Неплохой ведь повод для праздника.
Оказавшись на борту, вся компания направилась вместе в столовую, не готовая к тому, чтобы день закончился. Кларисса сделала себе чай, но спиртное больше не пили. Просто сидели и смеялись вшестером в столовой, предназначенной для большого экипажа. Прислонившись к стене, Алекс рассказывал, как когда-то был на стажировке, на марсианской горе Олимп, и туда явилась мамаша одного из рекрутов с жалобой, что сержант слишком уж груб с её сыном на строевой подготовке. Это навело Бобби на воспоминания о том, как она и весь её взвод отравились одной и той же едой, но подначивали друг друга идти назавтра на тренировку несмотря ни на что, и как потом их весь день рвало в шлемы. Они со смехом делились друг с другом частями той жизни, что была до прихода сюда. До того, как «Росинант» стал их домом.
В итоге, не прерывая беседы, Алекс наготовил для всех цыплят с арахисовым соусом и передавал миски, а Кларисса тем временем рассказывала на удивление смешную историю о тюремном литературном кружке. Наоми прижалась к Джиму и ковыряла вилкой цыплёнка. Соус вышел совсем не такой, как астерский, но тоже довольно вкусный.

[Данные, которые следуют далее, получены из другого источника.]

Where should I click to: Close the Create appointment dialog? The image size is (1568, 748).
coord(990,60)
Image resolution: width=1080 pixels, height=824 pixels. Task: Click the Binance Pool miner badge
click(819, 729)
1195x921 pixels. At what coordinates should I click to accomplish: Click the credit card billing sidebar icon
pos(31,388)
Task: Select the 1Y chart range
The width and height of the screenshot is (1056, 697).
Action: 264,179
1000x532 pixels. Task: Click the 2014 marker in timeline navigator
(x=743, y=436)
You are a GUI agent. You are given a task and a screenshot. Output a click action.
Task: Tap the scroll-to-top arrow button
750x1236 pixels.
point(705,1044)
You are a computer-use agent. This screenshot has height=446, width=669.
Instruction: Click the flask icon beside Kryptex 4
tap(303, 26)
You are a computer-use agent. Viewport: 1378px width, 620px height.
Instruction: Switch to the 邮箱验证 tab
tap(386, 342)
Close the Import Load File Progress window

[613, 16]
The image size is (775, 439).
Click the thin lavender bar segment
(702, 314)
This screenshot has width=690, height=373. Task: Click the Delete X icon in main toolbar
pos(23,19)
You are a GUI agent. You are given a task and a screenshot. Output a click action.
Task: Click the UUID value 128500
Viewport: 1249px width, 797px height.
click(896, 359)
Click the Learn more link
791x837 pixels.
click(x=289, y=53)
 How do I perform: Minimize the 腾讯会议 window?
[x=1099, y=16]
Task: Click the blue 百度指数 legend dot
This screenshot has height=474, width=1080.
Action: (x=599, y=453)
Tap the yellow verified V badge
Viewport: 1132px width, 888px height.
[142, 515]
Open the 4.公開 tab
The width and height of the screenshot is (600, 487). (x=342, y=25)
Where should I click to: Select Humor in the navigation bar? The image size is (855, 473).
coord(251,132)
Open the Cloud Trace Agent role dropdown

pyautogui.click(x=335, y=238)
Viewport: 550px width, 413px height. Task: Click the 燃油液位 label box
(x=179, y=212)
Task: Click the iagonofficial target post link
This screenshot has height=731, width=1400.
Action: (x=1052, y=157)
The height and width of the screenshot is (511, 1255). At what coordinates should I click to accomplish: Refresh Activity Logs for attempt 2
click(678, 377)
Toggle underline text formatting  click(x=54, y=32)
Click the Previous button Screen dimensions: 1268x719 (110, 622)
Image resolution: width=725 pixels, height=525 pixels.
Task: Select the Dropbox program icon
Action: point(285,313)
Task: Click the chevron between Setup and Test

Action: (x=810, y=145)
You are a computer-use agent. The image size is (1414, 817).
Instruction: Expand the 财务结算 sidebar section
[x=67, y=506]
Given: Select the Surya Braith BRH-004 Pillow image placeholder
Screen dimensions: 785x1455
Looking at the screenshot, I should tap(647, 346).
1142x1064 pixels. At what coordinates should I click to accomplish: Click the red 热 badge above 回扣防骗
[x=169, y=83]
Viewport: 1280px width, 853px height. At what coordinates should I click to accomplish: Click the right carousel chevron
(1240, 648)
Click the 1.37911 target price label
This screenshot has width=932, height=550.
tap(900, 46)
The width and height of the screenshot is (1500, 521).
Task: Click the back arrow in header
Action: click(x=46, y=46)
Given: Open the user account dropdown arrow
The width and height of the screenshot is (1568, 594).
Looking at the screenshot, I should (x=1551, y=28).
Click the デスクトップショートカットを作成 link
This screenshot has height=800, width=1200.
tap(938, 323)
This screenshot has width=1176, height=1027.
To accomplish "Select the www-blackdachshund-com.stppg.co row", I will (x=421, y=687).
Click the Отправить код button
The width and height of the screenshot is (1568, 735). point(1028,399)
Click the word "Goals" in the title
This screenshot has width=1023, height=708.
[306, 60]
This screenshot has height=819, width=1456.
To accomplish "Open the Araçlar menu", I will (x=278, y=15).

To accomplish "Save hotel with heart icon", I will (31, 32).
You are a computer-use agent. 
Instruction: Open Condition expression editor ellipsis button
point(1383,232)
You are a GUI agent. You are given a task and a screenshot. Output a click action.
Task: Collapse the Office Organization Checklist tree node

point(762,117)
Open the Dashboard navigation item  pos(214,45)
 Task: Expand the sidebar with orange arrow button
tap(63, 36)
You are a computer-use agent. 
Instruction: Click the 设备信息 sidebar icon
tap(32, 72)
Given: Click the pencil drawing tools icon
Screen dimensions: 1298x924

Она чувствовала, что Джим устал и уже на грани. Он ничего не говорил, но она всё понимала по звуку его дыхания, по тому, как он беспокойно постукивал ногой — словно ребёнок, старающийся не заснуть. Весёлое возбуждение, оставшееся после паба, начало угасать, и его тело постепенно охватывала глубокая сумрачная усталость. И как всегда, когда все собирались вместе, ей не хотелось, чтобы этот момент заканчивался, несмотря на то, что неизбежно закончится. Нет, не «несмотря». Потому что.
Потому что в конце концов всё проходит. Ничто не длится вечно. Ни мир. Ни война. Ничего.
Она поднялась первой, собрала миски — свою, Джима и Бобби, потому что та покончила с едой — и сунула их в утилизатор. Наоми потянулась, зевнула, протянула Джиму руку. Он понял намёк. Алекс, рассказывавший о музыкальном спектакле, который смотрел на Титане, когда ещё служил, кивнул им, желая спокойной ночи. Наоми увела Джима в лифт, потом в их каюту, и чем дальше, тем тише слышались всплески смеха из камбуза. Но не затихли. Пока ещё нет.
Джим повалился в кресло-амортизатор, как марионетка с обрезанными нитками, прикрыл рукой глаза и застонал. В таком освещении он снова выглядел юным. Щетина на шее и на щеке казалась тонкой и редкой, словно выросла впервые. Наоми ещё не забыла то время, когда взгляд на Джима действовал на неё как наркотик. Так сильно, что она рискнула быть с ним. Он не знал тогда, какой это для нее был серьезный шаг. Может, и до сих пор не знает. Кое-что остается тайной даже после того, как сказано вслух. Он снова застонал, убрал руку и взглянул на неё. В его улыбке было поровну усталости и удовольствия. Усталость — оттого, через что им пришлось пройти. Радость оттого, что всё получилось. И оттого, что они сейчас вместе.